Start of SOURCE DATA

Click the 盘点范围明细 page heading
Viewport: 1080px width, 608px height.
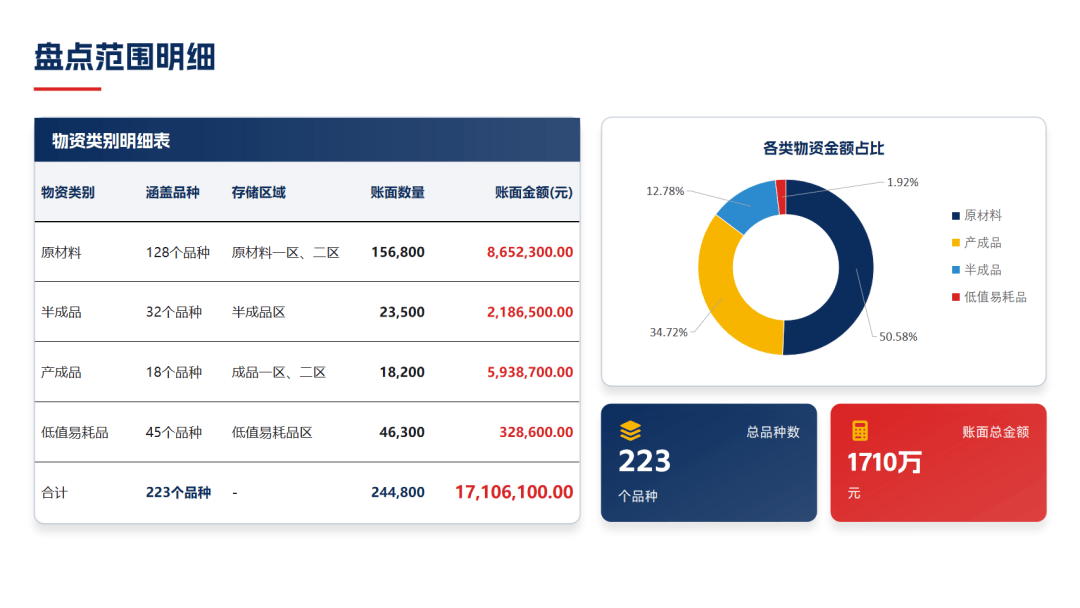pyautogui.click(x=125, y=57)
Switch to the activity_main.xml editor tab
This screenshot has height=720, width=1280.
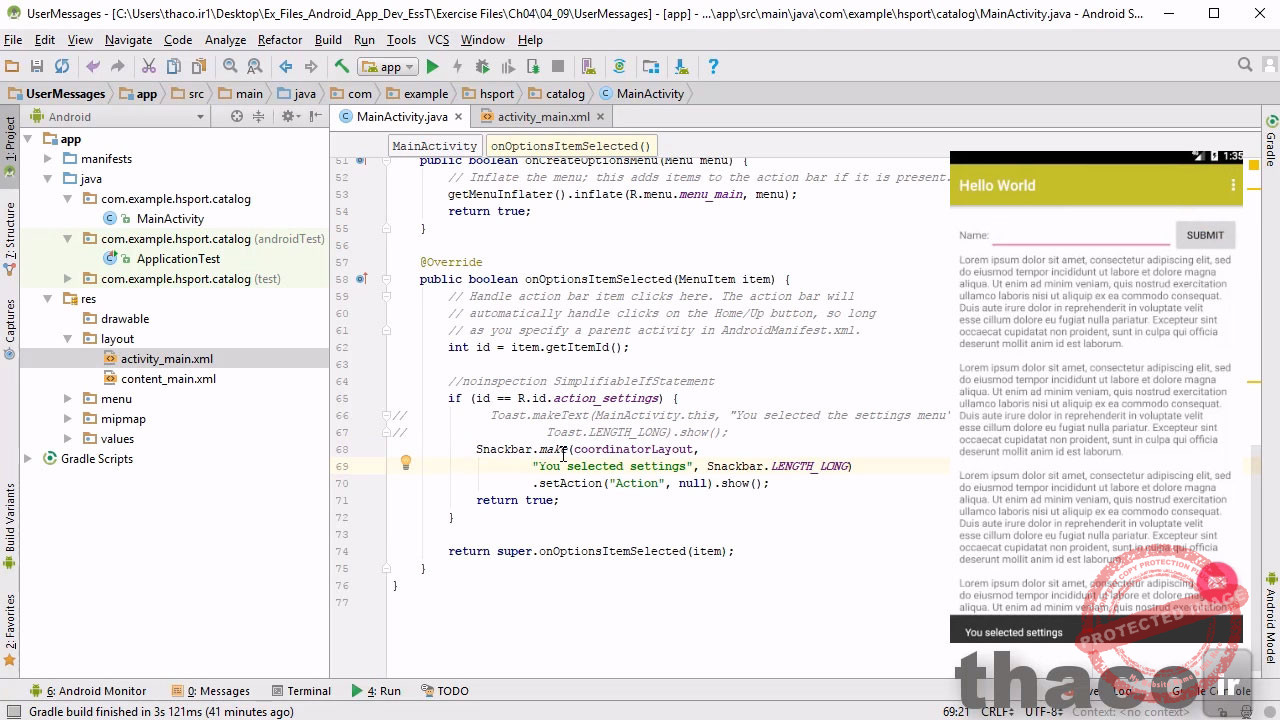tap(542, 117)
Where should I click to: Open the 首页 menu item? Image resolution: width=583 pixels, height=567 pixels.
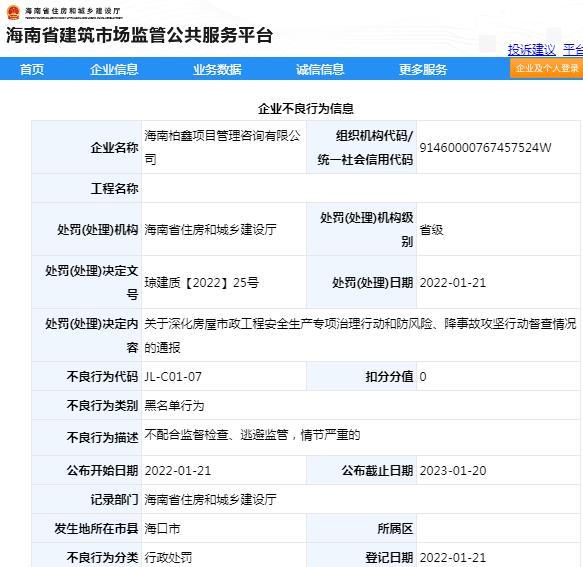pos(32,70)
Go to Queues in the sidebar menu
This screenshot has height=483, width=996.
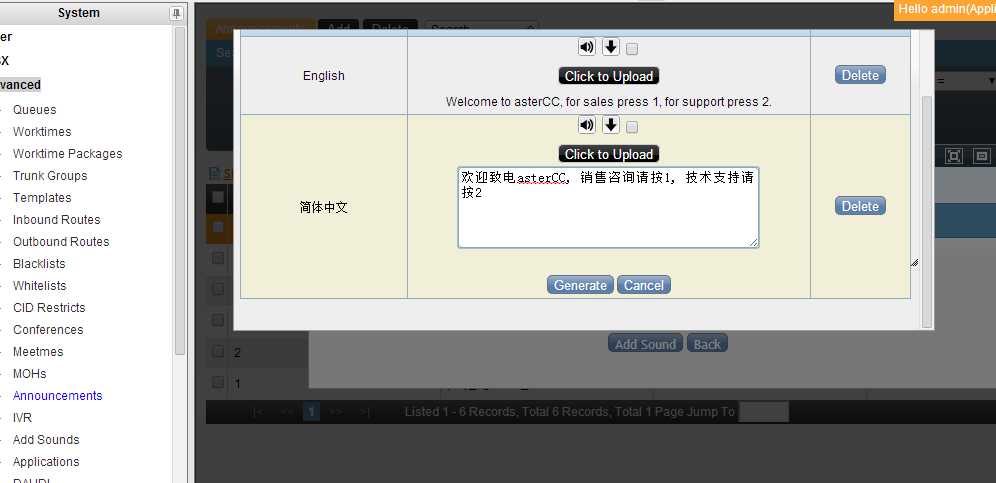(34, 110)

End of SOURCE DATA

Set down all the lines above exactly as they appear, with no pictures.

RESULT FOR THIS TASK:
Click the 盘点范围明细 page heading
Viewport: 1080px width, 608px height.
pyautogui.click(x=125, y=57)
Switch to the activity_main.xml editor tab
This screenshot has height=720, width=1280.
tap(542, 117)
Where should I click to: Open the 首页 menu item? Image resolution: width=583 pixels, height=567 pixels.
pos(32,70)
Go to Queues in the sidebar menu
This screenshot has height=483, width=996.
(34, 110)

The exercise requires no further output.